**WRITTEN PROBLEM**.
Repeat the lines below word for word, starting with the line containing "Viewport: 719px width, 343px height." and ending with the line containing "Action: coord(517,35)".

════════

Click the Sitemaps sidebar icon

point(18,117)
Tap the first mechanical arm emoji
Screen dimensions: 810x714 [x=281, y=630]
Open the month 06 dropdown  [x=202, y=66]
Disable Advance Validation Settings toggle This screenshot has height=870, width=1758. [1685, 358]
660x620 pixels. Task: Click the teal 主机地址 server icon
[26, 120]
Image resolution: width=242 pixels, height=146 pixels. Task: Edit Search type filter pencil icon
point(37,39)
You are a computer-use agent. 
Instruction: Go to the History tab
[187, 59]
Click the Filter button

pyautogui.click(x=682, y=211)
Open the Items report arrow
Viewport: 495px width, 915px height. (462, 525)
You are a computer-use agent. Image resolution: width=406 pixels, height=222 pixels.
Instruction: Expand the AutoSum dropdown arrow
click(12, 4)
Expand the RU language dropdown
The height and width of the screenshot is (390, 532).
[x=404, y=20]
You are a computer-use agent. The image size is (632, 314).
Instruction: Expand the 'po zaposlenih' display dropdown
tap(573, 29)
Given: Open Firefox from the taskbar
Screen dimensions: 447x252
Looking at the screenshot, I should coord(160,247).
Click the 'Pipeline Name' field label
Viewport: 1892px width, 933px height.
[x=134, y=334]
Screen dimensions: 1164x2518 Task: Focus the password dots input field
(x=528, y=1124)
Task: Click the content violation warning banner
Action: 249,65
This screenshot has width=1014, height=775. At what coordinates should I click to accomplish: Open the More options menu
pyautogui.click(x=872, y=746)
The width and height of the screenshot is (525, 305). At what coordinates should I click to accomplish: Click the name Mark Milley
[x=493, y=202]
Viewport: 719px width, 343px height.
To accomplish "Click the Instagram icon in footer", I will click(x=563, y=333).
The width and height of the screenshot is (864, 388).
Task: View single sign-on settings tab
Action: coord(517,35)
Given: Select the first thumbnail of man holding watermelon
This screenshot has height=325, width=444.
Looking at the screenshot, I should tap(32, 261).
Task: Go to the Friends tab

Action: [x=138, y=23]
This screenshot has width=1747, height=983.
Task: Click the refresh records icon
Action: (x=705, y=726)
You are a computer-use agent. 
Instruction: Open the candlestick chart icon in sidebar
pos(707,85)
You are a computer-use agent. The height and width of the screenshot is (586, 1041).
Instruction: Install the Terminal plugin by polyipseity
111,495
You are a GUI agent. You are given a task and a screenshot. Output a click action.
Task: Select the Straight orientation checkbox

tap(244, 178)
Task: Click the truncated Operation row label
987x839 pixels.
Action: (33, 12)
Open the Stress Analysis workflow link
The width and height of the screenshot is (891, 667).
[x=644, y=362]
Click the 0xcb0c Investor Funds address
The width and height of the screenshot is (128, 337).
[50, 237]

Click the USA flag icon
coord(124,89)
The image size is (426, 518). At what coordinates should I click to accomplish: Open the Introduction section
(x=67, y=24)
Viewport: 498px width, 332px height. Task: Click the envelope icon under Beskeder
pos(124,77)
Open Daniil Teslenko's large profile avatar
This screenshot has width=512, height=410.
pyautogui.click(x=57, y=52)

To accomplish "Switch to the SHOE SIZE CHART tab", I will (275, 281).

════════

**CORRECT RESPONSE**.
Viewport: 719px width, 343px height.
To accomplish "Click the Instagram icon in footer", I will click(x=563, y=333).
The width and height of the screenshot is (864, 388).
Task: View single sign-on settings tab
Action: coord(517,35)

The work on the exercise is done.